> Given instruction
Could you rescale the lines of the listing from the one containing "Select the Értesítések tab" through the end, inclusive? Repeat every line, requests included, but multiply each coordinate in the answers by 1.85 and round to whole numbers with halves rounded up, and leave the pictures out.
== Dataset extract
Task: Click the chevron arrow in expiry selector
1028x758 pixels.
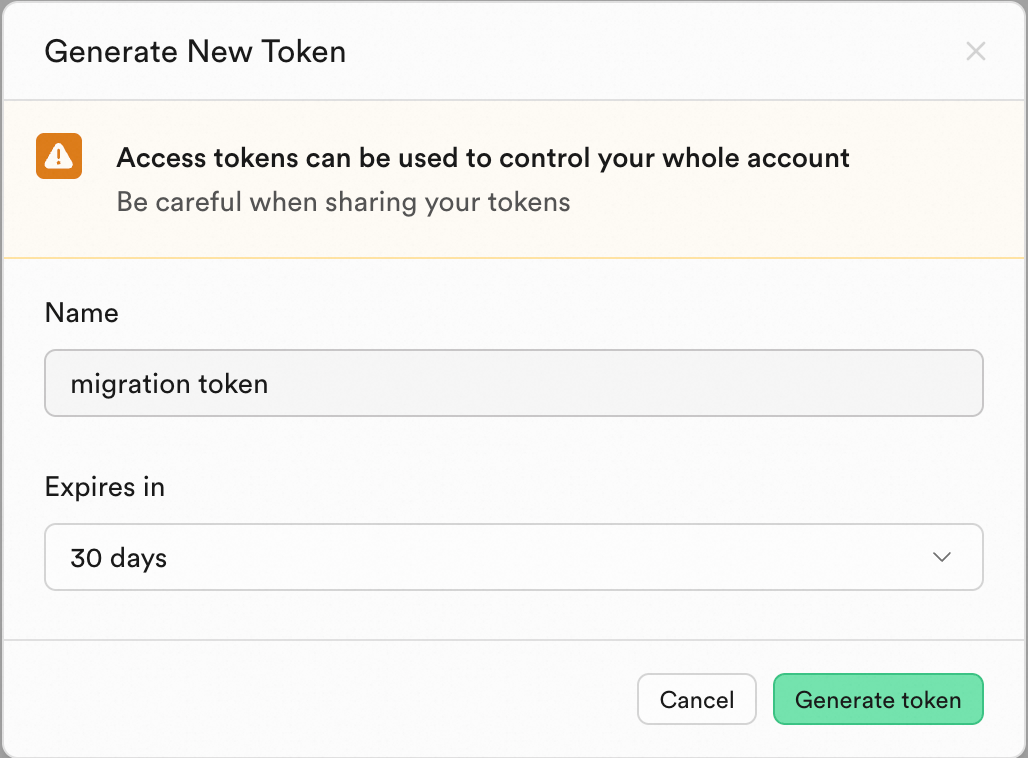Action: (x=941, y=557)
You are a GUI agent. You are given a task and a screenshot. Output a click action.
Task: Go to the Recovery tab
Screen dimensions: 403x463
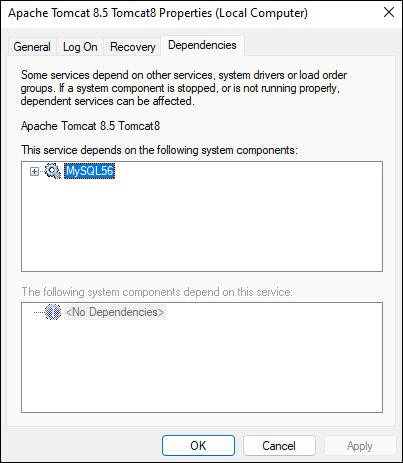tap(133, 47)
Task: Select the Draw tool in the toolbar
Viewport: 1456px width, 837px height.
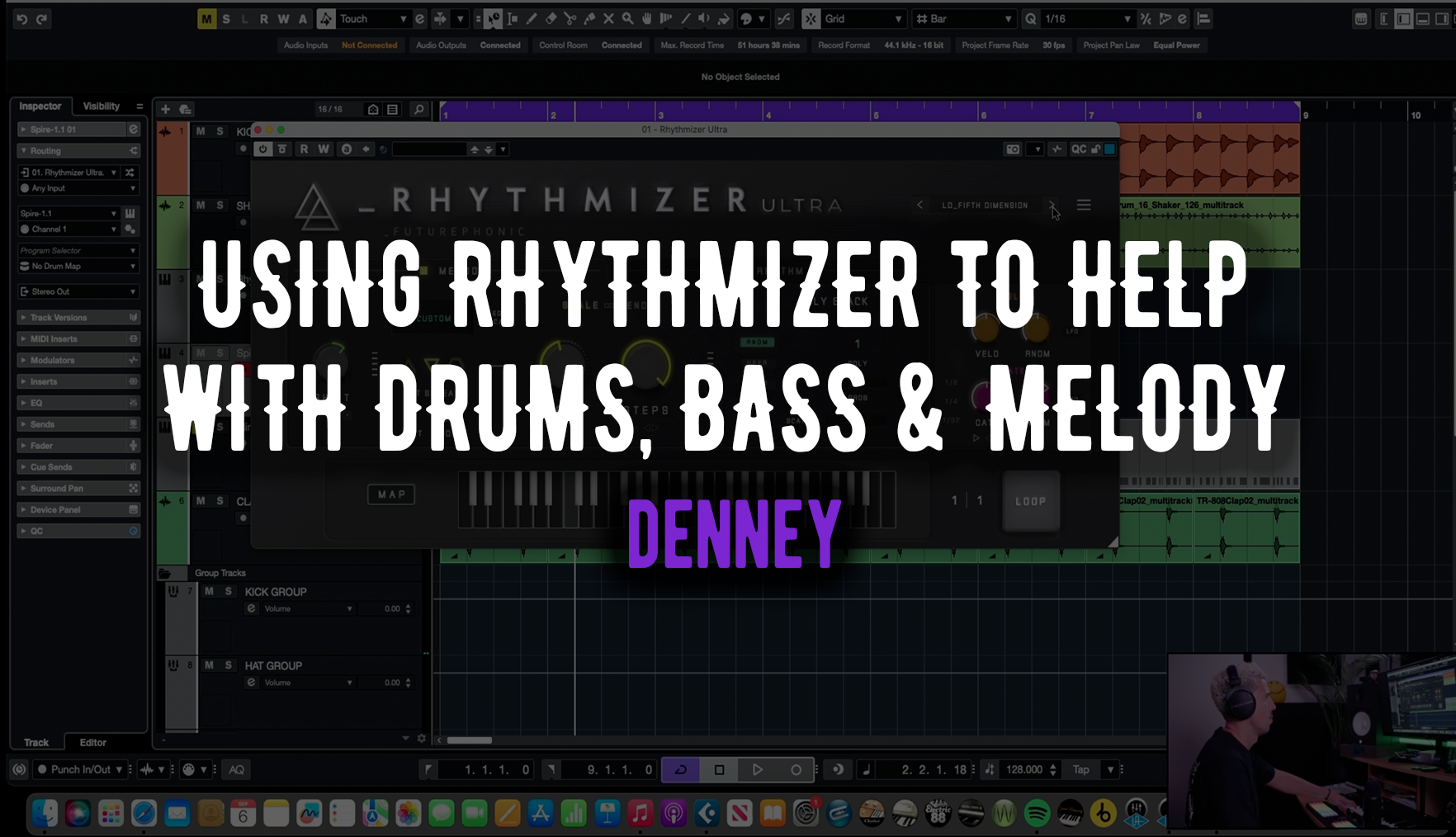Action: pos(532,18)
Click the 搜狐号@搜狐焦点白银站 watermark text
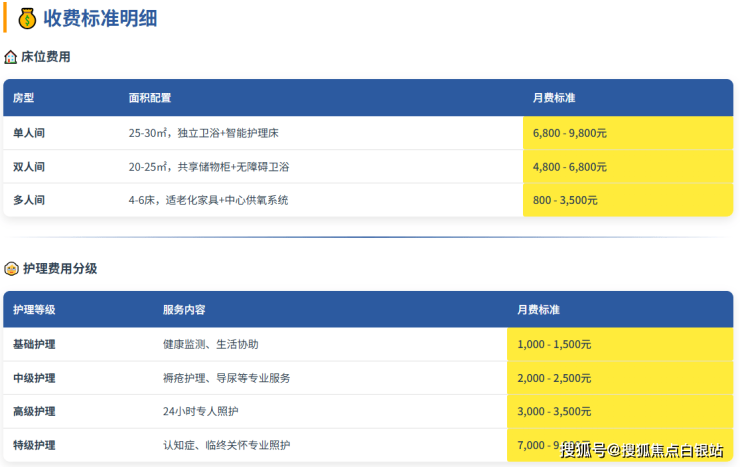This screenshot has width=740, height=467. (x=641, y=450)
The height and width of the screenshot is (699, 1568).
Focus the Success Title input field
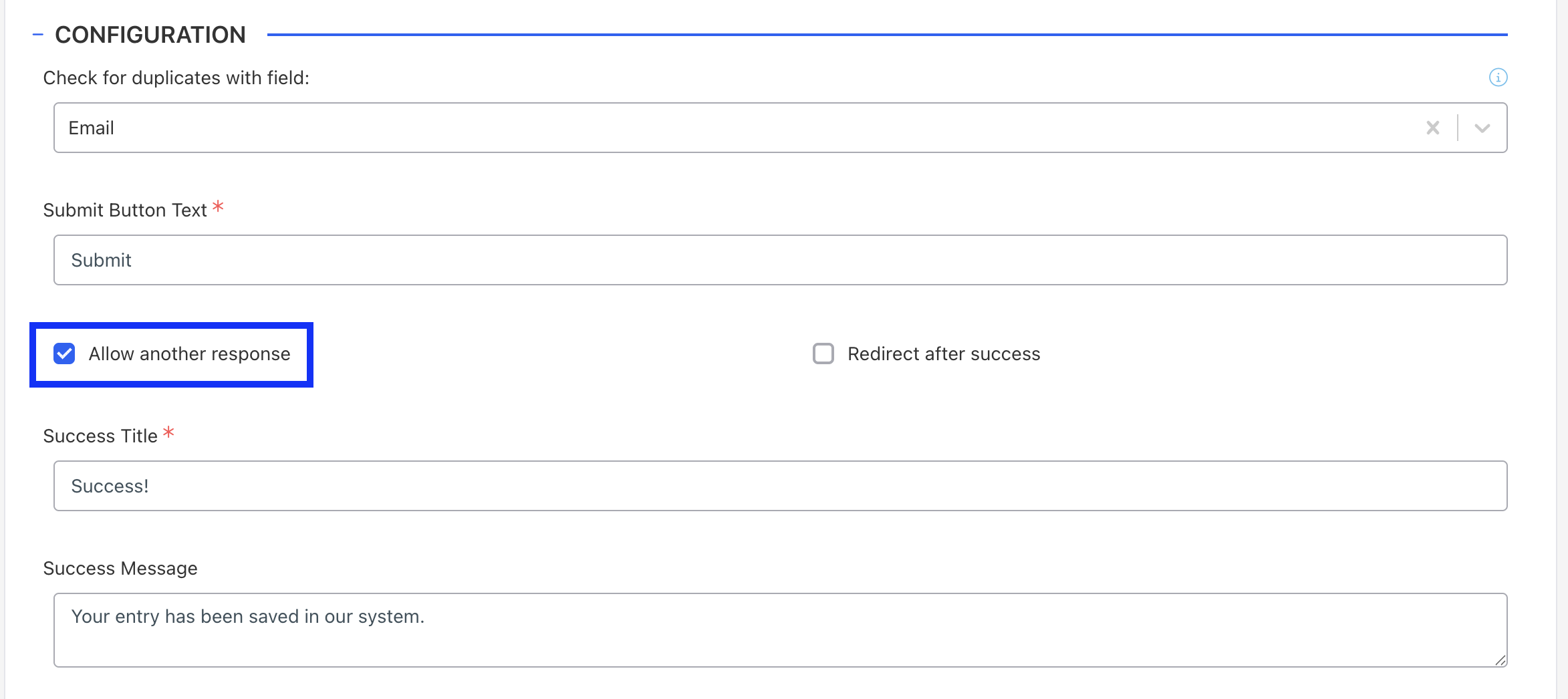pos(780,486)
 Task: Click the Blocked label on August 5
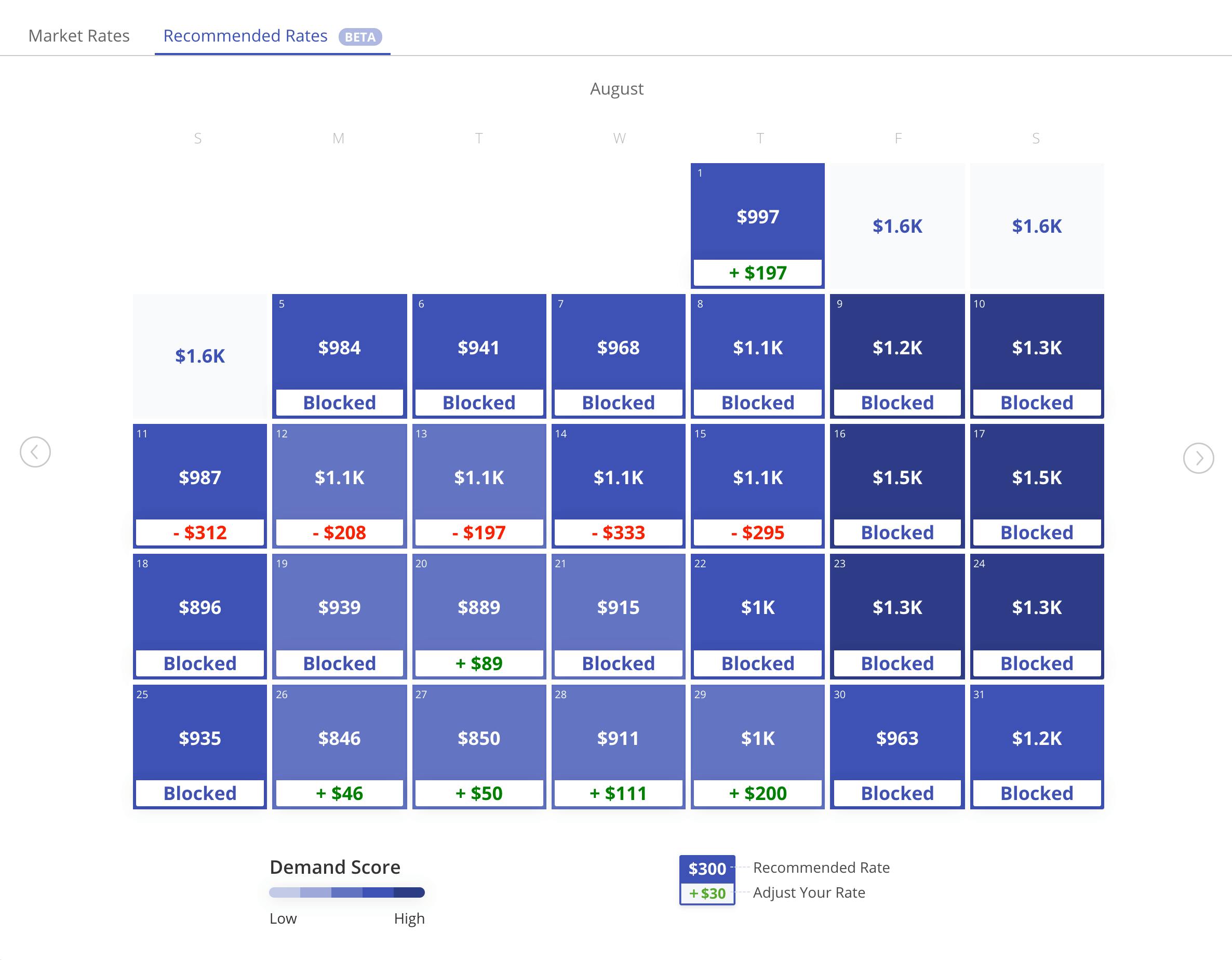(339, 403)
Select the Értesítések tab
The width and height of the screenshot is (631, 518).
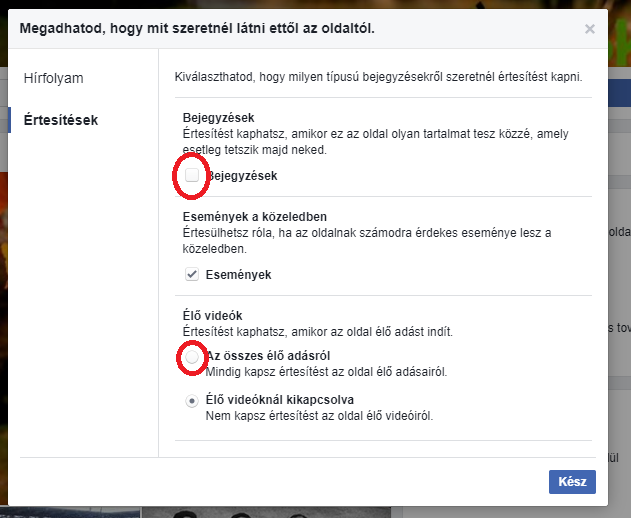[61, 120]
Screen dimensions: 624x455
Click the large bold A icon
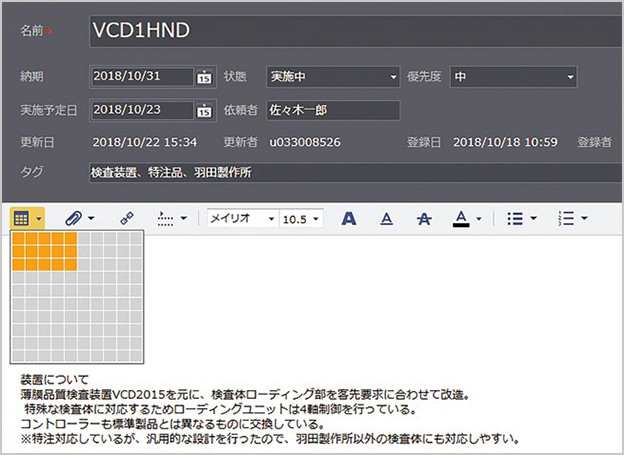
====
> Result for this exercise
Select the Értesítések tab
The width and height of the screenshot is (631, 518).
[113, 222]
Screen dimensions: 624x455
Click the large bold A icon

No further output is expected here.